§ **作業の指示**
コロナ禍での農家の情報発信を扱った文章を、終わっているところから書き進めてください。

§ **本文抜粋**
──────

コロナ禍でも地域住民と密な関係構築を──農家発の情報発信の取り組み事例

コロナ禍により、農家が消費者とリアルで触れ合う機会が制限されがちだ。そんな中でもつながりを保ちたいと、情報発信に踏み切る農業者団体がある。

地元住民とのつながりの再構築を目指す野心的な事例を、愛媛県と宮崎県から紹介したい。

若手農家が独自メディアを創刊


大洲市青年農業者協議会の村上隆志さんと「アグルビト」のロゴデザイン。大洲市のシンボルマークである蛇の目に、麦わら帽子をかぶせている
「農家の仕事といっても、だだっ広い農地の中の真ん中の方でポツンと作業をしよるので、外から見ても、何をしよるか伝わりづらい。具体的に僕らがどういう仕事をしよるんか、子どもたちにも知ってもらいたいと、小学校での食育や、親子を招いての稲作体験なんかをずっと続けてきよったんです。コロナでそういう活動が一切できんなったので、創刊した『アグルビト』で農家を何人かずつピックアップして、レンコン農家ならこういう仕事、トマト農家ならこういう仕事というのを、リアルに伝えられたら」

──────

§ **資料一式**
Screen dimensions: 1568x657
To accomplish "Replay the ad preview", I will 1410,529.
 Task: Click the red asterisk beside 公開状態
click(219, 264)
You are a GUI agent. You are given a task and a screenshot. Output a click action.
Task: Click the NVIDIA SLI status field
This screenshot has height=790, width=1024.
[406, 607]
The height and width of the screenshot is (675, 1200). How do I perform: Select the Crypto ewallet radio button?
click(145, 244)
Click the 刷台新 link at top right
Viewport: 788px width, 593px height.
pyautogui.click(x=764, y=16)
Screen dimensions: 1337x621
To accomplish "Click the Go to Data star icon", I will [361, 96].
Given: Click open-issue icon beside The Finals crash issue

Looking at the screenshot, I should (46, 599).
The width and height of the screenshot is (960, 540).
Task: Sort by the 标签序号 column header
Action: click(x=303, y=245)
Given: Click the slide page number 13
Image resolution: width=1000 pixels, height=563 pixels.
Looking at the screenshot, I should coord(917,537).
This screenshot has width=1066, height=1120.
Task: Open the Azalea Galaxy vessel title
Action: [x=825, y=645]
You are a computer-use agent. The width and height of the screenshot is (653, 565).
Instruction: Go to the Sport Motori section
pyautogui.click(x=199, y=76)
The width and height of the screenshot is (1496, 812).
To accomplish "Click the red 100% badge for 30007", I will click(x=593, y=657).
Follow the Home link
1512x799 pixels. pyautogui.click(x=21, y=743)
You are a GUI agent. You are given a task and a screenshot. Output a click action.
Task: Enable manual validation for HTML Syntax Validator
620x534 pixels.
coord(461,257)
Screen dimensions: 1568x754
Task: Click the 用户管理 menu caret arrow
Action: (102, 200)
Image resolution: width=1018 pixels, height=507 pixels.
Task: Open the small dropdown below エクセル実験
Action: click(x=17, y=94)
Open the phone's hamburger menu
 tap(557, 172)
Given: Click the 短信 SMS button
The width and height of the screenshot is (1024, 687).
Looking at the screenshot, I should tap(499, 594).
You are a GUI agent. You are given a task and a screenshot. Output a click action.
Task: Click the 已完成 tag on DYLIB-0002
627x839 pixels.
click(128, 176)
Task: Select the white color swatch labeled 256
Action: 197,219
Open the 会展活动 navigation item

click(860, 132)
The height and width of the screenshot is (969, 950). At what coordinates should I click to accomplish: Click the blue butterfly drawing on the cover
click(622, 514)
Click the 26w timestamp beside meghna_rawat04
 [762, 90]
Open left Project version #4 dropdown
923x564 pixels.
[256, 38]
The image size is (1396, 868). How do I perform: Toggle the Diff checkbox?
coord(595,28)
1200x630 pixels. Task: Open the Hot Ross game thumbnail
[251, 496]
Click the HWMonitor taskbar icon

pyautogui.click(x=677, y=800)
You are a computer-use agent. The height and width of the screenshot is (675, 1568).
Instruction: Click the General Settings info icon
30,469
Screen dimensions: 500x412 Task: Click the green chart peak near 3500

──────

§ **模範解答**
こう話すのは、愛媛県大洲市の農家、村上隆志(むらかみたかし)さん(39)だ。20代と30代の若手農家16人で作る市青年農業者協議会の会長を務める。

同会は2020年12月、独自のメディア「アグルビト(AGURUBITO)」を立ち上げた。冊子に加え、Facebook、InstagramといったSNSで、農産物の生産過程や生産者を紹介し「野菜を買うときに作った人の顔が浮かぶ状態」を目指す。

きっかけは、対面での活動が制限されるようになり、会員から消費者が生産物をどう食べるかの参考に、農家のレシピを作って配ってはという提案があったことだ 。レシピだけより、農家が何をしているかまで伝える方がよいとアイデアを膨らませ、独自メディアの立ち上げにこぎ着けた。

アグルビト創刊号
「アグルビト」は農業をしている人の意味で、人にフォーカスしようと名付けた。創刊号は大洲市の農業の特徴と同会の活動を紹介し、16人の会員の自己紹介を写真入りで掲載する。品目は水稲からトマト、レンコン、キウイフルーツ、柑橘、肉牛、酪農、養蚕……と、挙げるとキリがないほどバリエーション豊かだ。

年に2、3回発行し、次号以降は会員のうち3人ほどを取り上げ、農作業や日々の暮らし、農産物を購入できる場所などを詳しく紹介していく。SNSは、農作業の様子などを随時アップする。

創刊号は市内の直売所「愛たい菜(あいたいな)」で配布したほか、市役所や店舗などで自由に手にとれるようにした。近所の人や知人から「見たよ」「友達に創刊を知らせるね」と声をかけられたと村上さんは話す。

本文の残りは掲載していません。